Kerasote's book dives into detail about over-exposure to man-made chemicals, vaccines and food hazards. Read it and you'll think twice when you're playing a game of fetch on a lush grassy lawn or tossing a tennis ball with your pal.

Look Around: There Are More Deadly Toxins in Your Home than You Realize

Congratulations if you're already taking steps to keep common household toxins away from your pets.  The next step to a healthier, greener life together is identifying less obvious toxins in everyday items like:

Carpeting, Pet Beds and Food Bags

Paper pet food bags, pet beds and our own carpets can repel stains because they're made with a chemical known as PFCs or Perfluorinated compounds. PFCs are linked to a wide array of urgent health concerns and although they're more restricted than ever in the U.S., new legal variations of the same chemical are everywhere. Start reducing PFCs by avoiding products made with grease and stain-repellent qualities. Get rid of plastic pet food containers and bowls, and choose eco-friendly pet beds.


Luscious lawns are a summertime treat often lurking with toxic lawn chemical residue.
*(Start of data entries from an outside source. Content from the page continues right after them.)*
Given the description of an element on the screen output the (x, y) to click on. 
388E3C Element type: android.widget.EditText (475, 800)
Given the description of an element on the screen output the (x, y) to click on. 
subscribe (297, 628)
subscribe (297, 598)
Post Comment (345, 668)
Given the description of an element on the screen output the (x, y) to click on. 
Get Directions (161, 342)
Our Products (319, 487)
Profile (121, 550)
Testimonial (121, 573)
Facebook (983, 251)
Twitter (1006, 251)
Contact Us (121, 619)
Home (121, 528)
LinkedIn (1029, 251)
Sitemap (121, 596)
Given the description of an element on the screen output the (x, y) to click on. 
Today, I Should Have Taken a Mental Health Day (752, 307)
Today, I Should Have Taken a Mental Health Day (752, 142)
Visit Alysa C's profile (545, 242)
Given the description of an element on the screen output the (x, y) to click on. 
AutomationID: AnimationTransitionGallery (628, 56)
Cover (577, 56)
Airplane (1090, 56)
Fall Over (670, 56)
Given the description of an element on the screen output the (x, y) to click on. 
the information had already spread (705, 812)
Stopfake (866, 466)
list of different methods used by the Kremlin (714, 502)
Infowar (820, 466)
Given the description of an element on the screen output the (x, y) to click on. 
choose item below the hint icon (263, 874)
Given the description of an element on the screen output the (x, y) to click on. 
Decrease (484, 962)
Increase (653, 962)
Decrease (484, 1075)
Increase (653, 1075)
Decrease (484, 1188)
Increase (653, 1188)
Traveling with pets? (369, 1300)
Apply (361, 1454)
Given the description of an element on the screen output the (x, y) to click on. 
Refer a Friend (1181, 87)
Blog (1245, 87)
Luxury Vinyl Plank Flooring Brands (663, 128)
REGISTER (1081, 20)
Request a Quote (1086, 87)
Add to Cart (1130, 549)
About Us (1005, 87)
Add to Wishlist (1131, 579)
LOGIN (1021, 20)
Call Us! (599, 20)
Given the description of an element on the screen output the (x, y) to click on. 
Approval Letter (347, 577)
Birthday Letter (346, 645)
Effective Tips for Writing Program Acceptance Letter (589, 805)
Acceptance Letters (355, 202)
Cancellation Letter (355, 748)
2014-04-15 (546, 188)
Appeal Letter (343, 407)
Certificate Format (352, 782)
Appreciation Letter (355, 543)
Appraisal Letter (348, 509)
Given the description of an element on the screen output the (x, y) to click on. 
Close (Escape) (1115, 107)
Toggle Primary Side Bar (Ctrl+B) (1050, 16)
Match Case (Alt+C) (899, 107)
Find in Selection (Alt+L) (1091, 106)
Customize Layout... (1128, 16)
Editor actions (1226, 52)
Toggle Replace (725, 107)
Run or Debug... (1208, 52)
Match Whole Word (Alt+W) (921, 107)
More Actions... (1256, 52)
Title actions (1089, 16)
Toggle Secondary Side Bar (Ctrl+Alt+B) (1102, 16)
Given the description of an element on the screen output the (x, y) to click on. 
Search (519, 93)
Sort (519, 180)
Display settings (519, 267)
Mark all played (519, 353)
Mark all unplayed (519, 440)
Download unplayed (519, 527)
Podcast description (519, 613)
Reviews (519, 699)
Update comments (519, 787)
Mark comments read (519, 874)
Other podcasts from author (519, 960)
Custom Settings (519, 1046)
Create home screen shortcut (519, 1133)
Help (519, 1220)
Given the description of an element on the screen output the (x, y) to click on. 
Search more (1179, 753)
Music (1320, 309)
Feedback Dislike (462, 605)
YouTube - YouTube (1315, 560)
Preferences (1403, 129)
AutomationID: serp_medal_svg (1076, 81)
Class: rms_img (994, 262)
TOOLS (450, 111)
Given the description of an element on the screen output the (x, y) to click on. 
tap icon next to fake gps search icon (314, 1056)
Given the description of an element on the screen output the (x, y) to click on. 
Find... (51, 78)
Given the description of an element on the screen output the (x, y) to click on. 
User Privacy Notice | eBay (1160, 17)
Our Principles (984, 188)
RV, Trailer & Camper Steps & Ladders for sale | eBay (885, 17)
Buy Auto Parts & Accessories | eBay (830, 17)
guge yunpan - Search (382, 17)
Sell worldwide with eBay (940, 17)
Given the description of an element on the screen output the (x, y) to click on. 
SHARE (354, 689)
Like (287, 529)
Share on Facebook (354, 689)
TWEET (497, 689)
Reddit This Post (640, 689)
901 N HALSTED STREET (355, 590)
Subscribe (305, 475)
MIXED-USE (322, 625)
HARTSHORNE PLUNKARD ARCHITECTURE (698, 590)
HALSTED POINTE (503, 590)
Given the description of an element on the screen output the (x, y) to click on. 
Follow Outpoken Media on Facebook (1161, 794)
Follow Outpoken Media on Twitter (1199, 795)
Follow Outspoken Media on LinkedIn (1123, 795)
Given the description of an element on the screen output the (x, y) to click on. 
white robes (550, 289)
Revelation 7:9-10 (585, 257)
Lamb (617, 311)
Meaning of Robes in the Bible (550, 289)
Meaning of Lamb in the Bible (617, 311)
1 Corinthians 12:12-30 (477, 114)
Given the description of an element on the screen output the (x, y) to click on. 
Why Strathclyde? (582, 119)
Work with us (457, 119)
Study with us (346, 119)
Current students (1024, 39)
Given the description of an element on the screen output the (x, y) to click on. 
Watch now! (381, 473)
In a study conducted with Purdue University, Scottish Terriers were found to have a higher incidence of bladder cancer than other breeds after exposure to lawn chemicals, which can cling to grass for many days. While the Terrier is genetically more prone to bladder cancer, other breeds are still soaking up the toxins, potentially causing irreversible damage. These poisons are linked to “cancer and other health risks such as cell damage, hormonal interference, and reproductive problems,” according to the NRDC. According to Mother Nature News, “Some common herbicides — specifically 2,4-dichlorophenoxyacetic acid (2,4-D), 4-chloro-2-methylphenoxypropionic acid (MCPP), and dicamba — remained detectable on grass for at least 48 hours after application, and the chemicals persisted even longer on grass under certain environmental conditions.”

You can take measures to avoid herbicides on your own lawn, but you can't be sure what your local parks and rec department is using. Minimize your dog's exposure to toxic lawn chemicals by wiping paws with soapy water after a play session.


Ironically enough, the very things that are supposed to make our pets happy are one of the biggest sources of deadly toxins in their lives. Many popular vinyl pet toys are teeming with phthalates, a toxic additive so harmful that it's banned from human child products in the European Union. Thankfully, eco-conscious pet toy manufacturers are making healthier, less toxic replacements. In this Guild article about eco-friendly pet toys, you'll find healthy playtime alternatives.

Demand Better: Make a Big Impact with Small and Consistent Steps

Fighting the flood of toxic chemicals may seem futile, but the growing marketplace for organic, eco-friendly pet products is proof that pet parents like us are demanding and getting healthier pet product alternatives. Vote with your money and choose pet products that you can feel good about giving to your best friend.